__Exercise aim__. Every line below that holds the word "checkmark" must be listed.

(Given entries)

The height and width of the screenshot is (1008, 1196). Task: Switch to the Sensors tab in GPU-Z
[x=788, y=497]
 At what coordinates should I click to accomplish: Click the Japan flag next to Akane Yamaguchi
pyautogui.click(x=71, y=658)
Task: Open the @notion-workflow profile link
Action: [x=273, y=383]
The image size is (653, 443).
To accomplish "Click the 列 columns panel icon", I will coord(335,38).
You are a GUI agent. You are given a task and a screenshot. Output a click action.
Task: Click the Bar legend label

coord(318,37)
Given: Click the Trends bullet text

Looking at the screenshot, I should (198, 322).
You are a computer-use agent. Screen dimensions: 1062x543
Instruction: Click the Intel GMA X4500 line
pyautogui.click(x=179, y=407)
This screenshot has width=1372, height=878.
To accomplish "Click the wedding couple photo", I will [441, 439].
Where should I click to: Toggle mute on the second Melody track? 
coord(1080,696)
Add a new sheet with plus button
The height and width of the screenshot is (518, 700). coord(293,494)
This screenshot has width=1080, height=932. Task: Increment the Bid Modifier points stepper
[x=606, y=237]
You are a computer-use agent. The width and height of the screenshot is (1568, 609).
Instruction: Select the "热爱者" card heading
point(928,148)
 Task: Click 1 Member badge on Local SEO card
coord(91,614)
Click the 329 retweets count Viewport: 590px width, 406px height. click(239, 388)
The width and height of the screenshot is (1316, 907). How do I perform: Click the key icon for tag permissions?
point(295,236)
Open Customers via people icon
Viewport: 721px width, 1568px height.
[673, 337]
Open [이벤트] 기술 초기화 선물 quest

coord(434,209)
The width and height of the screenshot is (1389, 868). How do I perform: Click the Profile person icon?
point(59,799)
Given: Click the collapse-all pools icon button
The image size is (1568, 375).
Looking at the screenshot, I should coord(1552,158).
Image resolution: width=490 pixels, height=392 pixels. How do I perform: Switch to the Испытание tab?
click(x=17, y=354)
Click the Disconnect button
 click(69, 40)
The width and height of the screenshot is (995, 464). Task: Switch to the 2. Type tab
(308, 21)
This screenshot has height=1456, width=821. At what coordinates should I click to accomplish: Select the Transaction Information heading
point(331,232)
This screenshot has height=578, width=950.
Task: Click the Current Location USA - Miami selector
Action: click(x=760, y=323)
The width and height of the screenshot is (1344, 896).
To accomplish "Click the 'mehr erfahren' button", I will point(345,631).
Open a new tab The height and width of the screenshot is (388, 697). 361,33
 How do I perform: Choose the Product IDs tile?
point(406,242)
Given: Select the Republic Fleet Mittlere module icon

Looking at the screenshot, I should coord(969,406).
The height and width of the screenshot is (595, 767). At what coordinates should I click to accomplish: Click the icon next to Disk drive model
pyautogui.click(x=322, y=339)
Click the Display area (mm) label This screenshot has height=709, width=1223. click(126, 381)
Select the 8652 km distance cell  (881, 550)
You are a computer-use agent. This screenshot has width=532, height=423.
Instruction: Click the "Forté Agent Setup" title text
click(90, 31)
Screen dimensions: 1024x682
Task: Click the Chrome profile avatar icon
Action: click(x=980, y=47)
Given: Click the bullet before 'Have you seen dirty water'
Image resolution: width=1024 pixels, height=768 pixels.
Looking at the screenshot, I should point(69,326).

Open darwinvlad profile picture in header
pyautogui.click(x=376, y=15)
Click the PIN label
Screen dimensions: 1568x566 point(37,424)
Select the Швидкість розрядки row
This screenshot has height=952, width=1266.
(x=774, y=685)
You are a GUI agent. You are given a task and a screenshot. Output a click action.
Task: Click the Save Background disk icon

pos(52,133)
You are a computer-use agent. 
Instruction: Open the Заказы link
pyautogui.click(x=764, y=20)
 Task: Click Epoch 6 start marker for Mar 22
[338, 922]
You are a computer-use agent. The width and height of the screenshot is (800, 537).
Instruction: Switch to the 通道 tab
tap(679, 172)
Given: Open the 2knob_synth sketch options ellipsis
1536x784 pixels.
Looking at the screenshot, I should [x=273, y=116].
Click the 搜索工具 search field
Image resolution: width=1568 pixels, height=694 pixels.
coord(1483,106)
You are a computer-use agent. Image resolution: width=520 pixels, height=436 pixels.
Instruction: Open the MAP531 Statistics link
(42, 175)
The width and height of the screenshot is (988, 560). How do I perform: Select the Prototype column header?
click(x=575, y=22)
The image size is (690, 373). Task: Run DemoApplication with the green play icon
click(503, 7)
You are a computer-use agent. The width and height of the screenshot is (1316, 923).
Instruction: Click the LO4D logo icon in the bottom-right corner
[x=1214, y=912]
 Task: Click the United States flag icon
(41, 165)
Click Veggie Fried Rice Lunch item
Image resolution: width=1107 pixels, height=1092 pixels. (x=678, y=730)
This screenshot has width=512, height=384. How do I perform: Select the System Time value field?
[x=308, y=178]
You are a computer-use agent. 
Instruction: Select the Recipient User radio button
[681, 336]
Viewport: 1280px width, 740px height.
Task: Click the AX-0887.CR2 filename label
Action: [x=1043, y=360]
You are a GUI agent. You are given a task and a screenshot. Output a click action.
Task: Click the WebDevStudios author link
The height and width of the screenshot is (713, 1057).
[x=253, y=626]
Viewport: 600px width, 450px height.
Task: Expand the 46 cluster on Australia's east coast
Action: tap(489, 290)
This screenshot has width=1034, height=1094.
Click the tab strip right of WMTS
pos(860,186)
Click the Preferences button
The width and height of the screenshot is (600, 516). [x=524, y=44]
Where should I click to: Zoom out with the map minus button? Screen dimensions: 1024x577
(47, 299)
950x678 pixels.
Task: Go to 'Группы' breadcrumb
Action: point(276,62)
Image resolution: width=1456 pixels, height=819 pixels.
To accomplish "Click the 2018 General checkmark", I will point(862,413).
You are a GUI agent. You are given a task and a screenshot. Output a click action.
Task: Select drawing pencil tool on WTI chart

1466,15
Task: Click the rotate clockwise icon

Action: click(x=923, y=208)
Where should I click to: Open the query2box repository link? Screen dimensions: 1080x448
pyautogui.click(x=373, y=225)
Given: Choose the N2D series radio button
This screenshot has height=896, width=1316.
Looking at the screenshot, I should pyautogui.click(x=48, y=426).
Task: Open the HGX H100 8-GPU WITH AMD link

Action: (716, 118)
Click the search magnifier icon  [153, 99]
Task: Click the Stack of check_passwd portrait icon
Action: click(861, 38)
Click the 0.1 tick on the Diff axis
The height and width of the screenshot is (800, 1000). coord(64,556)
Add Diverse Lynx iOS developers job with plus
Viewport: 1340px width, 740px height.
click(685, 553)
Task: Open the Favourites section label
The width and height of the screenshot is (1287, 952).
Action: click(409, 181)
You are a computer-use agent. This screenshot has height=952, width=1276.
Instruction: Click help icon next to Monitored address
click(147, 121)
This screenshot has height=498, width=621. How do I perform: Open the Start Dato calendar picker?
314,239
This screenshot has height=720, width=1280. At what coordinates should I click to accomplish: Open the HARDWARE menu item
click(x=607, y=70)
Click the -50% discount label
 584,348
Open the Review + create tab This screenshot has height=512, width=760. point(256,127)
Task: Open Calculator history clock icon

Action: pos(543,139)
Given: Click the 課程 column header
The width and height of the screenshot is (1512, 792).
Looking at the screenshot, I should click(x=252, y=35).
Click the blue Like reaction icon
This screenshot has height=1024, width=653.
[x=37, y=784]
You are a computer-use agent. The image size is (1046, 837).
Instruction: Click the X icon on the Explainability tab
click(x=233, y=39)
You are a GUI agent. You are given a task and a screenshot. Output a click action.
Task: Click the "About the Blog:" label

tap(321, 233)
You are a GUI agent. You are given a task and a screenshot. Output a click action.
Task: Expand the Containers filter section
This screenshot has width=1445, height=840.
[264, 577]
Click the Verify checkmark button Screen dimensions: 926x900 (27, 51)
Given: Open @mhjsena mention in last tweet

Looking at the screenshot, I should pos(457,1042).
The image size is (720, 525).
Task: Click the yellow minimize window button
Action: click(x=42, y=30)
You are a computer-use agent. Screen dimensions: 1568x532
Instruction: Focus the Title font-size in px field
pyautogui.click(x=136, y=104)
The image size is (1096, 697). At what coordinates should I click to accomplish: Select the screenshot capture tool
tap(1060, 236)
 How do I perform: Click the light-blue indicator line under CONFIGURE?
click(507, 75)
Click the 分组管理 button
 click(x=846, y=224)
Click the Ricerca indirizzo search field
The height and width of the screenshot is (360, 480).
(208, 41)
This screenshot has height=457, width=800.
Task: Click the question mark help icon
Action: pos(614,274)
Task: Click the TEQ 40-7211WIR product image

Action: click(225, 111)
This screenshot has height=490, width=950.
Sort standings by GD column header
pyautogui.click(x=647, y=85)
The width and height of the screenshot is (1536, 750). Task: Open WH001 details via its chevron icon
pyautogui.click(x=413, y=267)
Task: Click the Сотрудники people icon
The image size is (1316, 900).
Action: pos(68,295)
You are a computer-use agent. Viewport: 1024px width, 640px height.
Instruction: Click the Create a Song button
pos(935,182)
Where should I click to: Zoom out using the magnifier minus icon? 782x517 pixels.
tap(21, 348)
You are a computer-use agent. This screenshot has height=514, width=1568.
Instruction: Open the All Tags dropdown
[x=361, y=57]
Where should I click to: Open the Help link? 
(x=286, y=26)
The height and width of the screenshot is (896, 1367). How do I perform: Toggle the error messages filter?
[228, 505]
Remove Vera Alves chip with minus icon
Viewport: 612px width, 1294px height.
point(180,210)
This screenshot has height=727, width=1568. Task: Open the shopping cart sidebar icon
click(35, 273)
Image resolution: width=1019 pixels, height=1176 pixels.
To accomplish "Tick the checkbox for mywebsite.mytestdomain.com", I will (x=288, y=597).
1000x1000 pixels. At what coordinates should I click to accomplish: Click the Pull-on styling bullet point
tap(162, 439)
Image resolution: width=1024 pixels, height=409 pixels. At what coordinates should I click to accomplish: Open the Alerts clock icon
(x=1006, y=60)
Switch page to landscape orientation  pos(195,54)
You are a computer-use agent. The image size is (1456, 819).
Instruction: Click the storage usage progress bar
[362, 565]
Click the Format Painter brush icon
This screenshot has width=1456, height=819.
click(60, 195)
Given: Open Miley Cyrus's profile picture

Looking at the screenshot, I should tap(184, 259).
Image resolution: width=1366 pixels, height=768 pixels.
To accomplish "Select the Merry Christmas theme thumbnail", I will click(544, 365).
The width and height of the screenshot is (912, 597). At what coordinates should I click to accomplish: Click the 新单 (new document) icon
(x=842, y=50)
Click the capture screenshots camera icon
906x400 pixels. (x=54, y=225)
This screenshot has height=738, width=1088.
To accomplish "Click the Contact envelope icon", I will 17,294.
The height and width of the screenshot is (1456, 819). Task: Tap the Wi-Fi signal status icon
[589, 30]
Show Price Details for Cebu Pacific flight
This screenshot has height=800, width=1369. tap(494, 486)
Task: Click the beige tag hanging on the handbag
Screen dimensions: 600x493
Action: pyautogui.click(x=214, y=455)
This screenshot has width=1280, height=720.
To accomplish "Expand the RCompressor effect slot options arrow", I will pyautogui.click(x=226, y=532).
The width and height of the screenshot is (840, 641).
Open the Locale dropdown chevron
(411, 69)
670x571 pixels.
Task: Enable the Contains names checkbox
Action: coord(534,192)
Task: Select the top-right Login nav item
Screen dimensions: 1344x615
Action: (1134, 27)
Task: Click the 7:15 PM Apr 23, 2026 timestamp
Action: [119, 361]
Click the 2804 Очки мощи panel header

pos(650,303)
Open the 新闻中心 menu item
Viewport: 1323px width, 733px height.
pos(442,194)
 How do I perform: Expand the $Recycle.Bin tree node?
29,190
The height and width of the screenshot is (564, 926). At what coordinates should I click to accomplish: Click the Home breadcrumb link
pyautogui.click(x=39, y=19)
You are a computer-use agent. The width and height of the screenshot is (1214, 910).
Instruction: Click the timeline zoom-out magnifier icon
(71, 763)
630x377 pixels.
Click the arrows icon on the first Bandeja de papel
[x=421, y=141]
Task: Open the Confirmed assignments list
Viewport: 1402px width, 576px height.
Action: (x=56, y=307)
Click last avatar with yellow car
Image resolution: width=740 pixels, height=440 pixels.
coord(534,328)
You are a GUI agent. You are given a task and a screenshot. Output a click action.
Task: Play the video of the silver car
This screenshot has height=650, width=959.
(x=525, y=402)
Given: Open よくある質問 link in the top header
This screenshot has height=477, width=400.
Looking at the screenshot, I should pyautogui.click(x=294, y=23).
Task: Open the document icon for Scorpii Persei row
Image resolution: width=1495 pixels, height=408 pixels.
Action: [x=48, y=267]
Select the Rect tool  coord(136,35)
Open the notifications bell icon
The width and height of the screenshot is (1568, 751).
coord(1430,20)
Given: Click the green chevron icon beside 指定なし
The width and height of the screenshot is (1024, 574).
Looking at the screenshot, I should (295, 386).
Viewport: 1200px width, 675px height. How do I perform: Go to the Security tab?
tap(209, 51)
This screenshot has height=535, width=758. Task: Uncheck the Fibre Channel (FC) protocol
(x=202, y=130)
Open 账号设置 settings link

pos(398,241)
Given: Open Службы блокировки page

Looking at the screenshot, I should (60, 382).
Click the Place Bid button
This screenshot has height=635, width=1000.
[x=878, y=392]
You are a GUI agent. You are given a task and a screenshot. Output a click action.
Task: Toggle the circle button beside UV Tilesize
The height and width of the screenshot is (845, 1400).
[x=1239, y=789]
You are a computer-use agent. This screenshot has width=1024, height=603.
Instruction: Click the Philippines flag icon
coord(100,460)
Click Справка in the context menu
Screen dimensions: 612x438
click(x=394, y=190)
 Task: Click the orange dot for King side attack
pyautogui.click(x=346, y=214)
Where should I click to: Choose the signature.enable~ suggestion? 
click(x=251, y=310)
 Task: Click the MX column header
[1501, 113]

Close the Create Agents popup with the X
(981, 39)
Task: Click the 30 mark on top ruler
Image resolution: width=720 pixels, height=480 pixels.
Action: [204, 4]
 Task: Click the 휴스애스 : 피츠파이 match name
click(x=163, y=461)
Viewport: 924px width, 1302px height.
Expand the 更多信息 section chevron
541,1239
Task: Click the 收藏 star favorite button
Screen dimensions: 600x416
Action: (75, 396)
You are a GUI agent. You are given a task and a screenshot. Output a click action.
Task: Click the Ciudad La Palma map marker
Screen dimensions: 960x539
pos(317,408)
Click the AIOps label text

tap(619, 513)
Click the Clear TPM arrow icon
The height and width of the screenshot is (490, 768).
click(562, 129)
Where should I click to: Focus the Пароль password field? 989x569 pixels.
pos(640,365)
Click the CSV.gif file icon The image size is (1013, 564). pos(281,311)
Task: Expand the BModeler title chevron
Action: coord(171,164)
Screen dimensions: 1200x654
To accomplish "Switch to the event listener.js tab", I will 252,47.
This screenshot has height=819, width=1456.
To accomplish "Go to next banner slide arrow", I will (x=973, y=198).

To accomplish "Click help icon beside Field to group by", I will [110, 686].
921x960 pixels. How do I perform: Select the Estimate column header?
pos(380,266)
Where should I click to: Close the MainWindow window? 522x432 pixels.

(End Given entries)

__Finished task__.
To accomplish "Click the 2018 General checkmark", I will point(862,413).
Click the Verify checkmark button Screen dimensions: 926x900 (27, 51)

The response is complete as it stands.